* _Textauszug_
::::::::

Durch die Erscheinungen des Somnambulismus, des natür – lichen wie des magnetischen, gibt uns die Vorsehung den unwi – derlegbaren Beweis von dem Dasein und der Unabhängigkeit der Seele und lässt uns dem erhebenden Schauspiel ihrer Befreiung beiwohnen. Damit öffnet sie uns das Buch unserer Bestimmung. Wenn der Hellsehende das sich in der Ferne Ereignende beschreibt, so muss er es doch wohl sehen, und zwar nicht mit seinen leiblichen Augen: Er erblickt sich selbst dort und fühlt sich dorthin versetzt. Etwas von ihm befindet sich also dort und dieses etwas, da es sein Leib nicht ist, kann somit nur seine Seele oder sein Geist sein. Während der Mensch sich in die Spitzfindigkeiten einer abstrakten und unverständlichen Metaphysik verirrt, um hier die Ursachen unseres moralischen Daseins zu entdecken, legt Gott ihm täglich die einfachsten und augenfälligsten Mittel zum Studium der experimentellen Psychologie (Erfahrungsseelenlehre) vor die Augen und unter die Hand.
Die Ekstase ist derjenige Zustand, in welchem die Unab – hängigkeit der Seele und des Leibes sich in deutlichster und sozusagen in handgreiflichster Weise äußert. Im Traum und im Somnambulismus wandert die Seele in den irdischen Regionen herum, in der Ekstase dringt sie in eine unbekannte Welt ein, in die Welt der ätherischen Geister, mit denen sie in Verkehr tritt, ohne jedoch gewisse Grenzen zu überschreiten, über die sie nur um den Preis ihrer bleibenden Trennung vom Leib hinauskönnte. Ein ganz neuer strahlender Glanz umflutet sie, auf Erden ungehörte Harmonien entzücken sie, ein unbeschreibliches Wohlbehagen durchdringt sie: Sie genießt zum Voraus die himmlische Glückseligkeit und man darf sagen, sie setze einen Fuß auf die Schwelle der Ewigkeit.

Im ekstatischen Zustand ist die Vernichtung des Leibes eine fast vollständige, er besitzt sozusagen nur noch das organische Leben und man fühlt, dass die Seele an diesem nur noch mit einem Faden hängt, den der nächste Ruck für immer zerreißen würde. In diesem Zustand verschwinden alle irdischen Gedanken, um dem reinen Gefühl, dem innersten Wesen unseres nichtstofflichen Daseins, Raum zu geben. Ganz dieser hohen Betrachtung hingegeben, erblickt der Ekstatische im Leben nur eine augenblickliche Rast und das irdische Glück, das Übel, die groben Freuden und Leiden hier auf Erden sind ihm nur geringfügige Zwischenfälle einer Reise, deren Ziel er freudig voraussieht.

::::::::

* _Bereitgestelltes Material_
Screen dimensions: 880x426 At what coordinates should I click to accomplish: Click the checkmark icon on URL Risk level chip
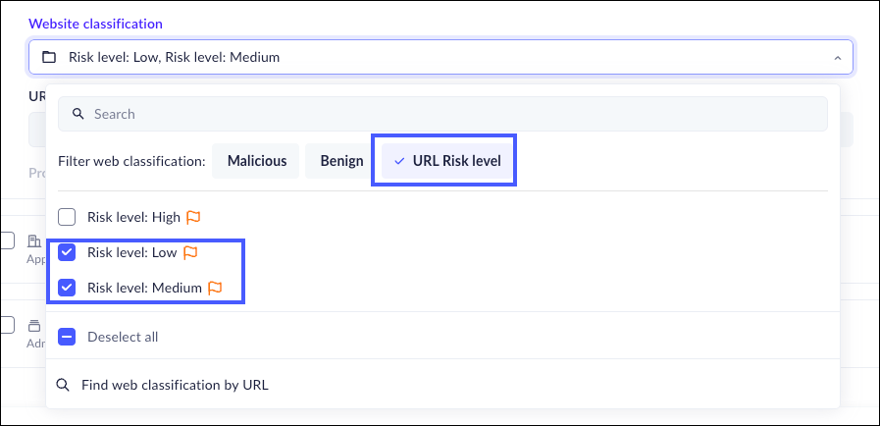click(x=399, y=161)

::::::::

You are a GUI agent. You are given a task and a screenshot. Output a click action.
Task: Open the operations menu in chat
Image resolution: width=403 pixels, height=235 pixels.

::::::::

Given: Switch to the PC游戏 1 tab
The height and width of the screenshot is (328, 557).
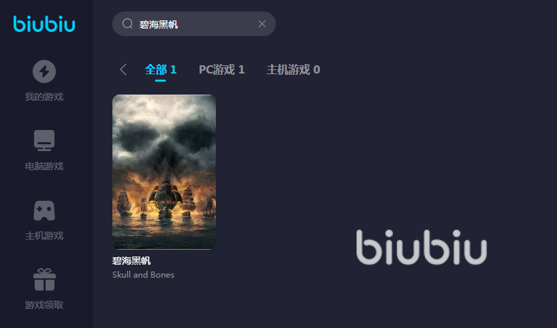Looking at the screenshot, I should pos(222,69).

::::::::

* _Aufgaben_
1) Schreiben Sie den Textauszug zwischen „Die Ekstase ist“ und „Schwelle der Ewigkeit.“ einschließlich ab.
2) In welchem Zustand äußert sich laut Textauszug die Unabhängigkeit der Seele und des Leibes am deutlichsten?
3) Stimmen die folgenden Aussagen mit dem Textauszug überein? Antworten Sie jeweils mit Ja oder Nein und zitieren Sie die entscheidenden Worte.
(a) Im Traum und im Somnambulismus wandert die Seele in den irdischen Regionen herum.
(b) Der Hellsehende sieht das in der Ferne Geschehende mit seinen leiblichen Augen.
(c) Im ekstatischen Zustand bleiben die irdischen Gedanken erhalten.

* _Lösungen_
1)
Die Ekstase ist derjenige Zustand, in welchem die Unab – hängigkeit der Seele und des Leibes sich in deutlichster und sozusagen in handgreiflichster Weise äußert. Im Traum und im Somnambulismus wandert die Seele in den irdischen Regionen herum, in der Ekstase dringt sie in eine unbekannte Welt ein, in die Welt der ätherischen Geister, mit denen sie in Verkehr tritt, ohne jedoch gewisse Grenzen zu überschreiten, über die sie nur um den Preis ihrer bleibenden Trennung vom Leib hinauskönnte. Ein ganz neuer strahlender Glanz umflutet sie, auf Erden ungehörte Harmonien entzücken sie, ein unbeschreibliches Wohlbehagen durchdringt sie: Sie genießt zum Voraus die himmlische Glückseligkeit und man darf sagen, sie setze einen Fuß auf die Schwelle der Ewigkeit.

2) In der Ekstase.

3)
(a) Ja: „Im Traum und im Somnambulismus wandert die Seele in den irdischen Regionen herum“
(b) Nein: „und zwar nicht mit seinen leiblichen Augen“
(c) Nein: „In diesem Zustand verschwinden alle irdischen Gedanken“